■ Work request
Among the entries, find the lines with the string "MATERIAL" and report them.

Stored data
● ● ●

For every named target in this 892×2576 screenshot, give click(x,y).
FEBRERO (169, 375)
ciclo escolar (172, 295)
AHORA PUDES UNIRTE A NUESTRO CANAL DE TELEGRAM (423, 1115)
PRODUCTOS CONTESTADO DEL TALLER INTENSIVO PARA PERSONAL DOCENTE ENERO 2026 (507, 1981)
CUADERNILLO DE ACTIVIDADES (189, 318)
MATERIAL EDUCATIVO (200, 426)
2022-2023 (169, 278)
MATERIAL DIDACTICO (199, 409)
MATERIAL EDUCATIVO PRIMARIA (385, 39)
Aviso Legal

● ● ●

■ Answer section
MATERIAL EDUCATIVO (200, 426)
MATERIAL DIDACTICO (199, 409)
MATERIAL EDUCATIVO PRIMARIA (385, 39)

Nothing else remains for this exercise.